“Theory vs. Practice”

Passing alongside the Sea of Galilee, he saw Simon and Andrew the brother of Simon casting a net into the sea, for they were fishermen. And Jesus said to them, “Follow me, and I will make you become fishers of men.”

Mark 1:16-17

There once was a group of people who called themselves “the fishermen.” They lived near many streams, ponds, lakes and other bodies of water teeming with fish. The fishermen met twice a week, on Sunday and Wednesday, to discuss fishing. They talked about their special calling to fish. They had classes designed to help them be better fishermen. They listed statistics of the abundance of the fish around them. They encouraged others to fish. They zealously defended their right to fish. But they never actually went fishing.

Their enthusiasm gained the interest of others and anglers from the surrounding region joined them. This growth forced them to build a larger meeting house which only fed the excitement. In addition to these regular meetings they sent out some of their members to other places to spread the message: Everyone should become a fisherman! They held week-long seminars to promote fishing, define fishing and defend fishing as their sole purpose in life. But the men who spoke at the meetings never actually fished.

Strangely, the fishermen continued their campaign offering courses on the needs of the fish, what kinds of things the fish liked, the nature of fish, the best methods to catch fish and the psychological effects of fishing. The men who taught had doctorates in Fishology but they didn’t have time for fishing because they were too busy teaching.

One evening, two men stumbled into a meeting quite by accident. You must understand that these men were not schooled in the ways of the fishermen. After a stirring sermon entitled “The Necessity of Fishing” they were compelled to do something amazing and unexpected. They went to a local pond and actually tried fishing. And much to their surprise and delight, after only minimal effort, one of the men caught a fish!

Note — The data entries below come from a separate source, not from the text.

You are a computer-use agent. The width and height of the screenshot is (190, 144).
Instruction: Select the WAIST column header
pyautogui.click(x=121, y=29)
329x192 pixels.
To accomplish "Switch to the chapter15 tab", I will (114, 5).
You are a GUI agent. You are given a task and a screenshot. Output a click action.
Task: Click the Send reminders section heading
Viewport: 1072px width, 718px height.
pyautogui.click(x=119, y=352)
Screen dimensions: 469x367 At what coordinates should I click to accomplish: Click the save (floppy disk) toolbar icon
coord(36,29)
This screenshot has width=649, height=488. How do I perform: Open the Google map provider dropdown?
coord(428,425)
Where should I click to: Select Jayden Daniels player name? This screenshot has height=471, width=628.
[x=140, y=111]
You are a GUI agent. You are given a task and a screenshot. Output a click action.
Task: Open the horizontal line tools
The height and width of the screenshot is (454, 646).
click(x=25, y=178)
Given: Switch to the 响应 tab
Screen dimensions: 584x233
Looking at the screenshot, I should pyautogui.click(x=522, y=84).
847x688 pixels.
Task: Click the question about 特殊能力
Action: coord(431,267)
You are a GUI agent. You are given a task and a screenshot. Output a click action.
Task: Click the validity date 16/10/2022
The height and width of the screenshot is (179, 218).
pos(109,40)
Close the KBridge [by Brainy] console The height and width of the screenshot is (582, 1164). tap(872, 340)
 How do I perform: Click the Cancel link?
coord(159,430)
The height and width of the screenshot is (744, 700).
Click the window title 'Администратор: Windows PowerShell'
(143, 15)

He proudly brought his catch to the next meeting. This man was hailed as a hero. He was honored for his actions and was interviewed and fawned over by the other fishermen. He was soon scheduled to hold meetings to talk about “The Time I Went Fishing and Actually Caught A Fish”. So he quit fishing and went on tour to share his experience by giving motivational speeches. He had his fish mounted on a shining gold plate with the words “The Fish I Caught That One Time” engraved at the bottom.

Things weren’t all roses for the fishermen though. Oh no! They had to endure many sacrifices. Like going to all those meetings. And reading all those books. And living in communities surrounded by so many smelly fish. And, if you would believe it, there were even some people who had the gall to criticize them. They ridiculed the group for calling themselves “fishermen” while never trying to fish. The nerve of some people!

By now, you have caught my drift. Jesus 'caught' us to free us. He wants to make us “fishers of men” (Mk. 1:17), to save the lost and “make disciples of all nations” (Mt. 28:18-20). We were chosen “that [we] may proclaim the excellencies of him who called [us] out of darkness into his marvelous light" (1 Pet. 2:9). Some Christians may go their whole life without bringing another soul to Christ. This is inexcusable. The Christian who doesn’t tell others the good news is as unthinkable to Jesus as a light you can’t see or salt you can’t taste (Mt. 5:13-16).

I’ll leave you with the following poem by DA Carson:

Shall flowers hide their beauty?

Shall rainbows turn to grey?

Shall birds forget their singing?

Shall sunlight fade away?

Shall I be silent at grace beyond degree?

Before the cross I count as loss what once was dear to me.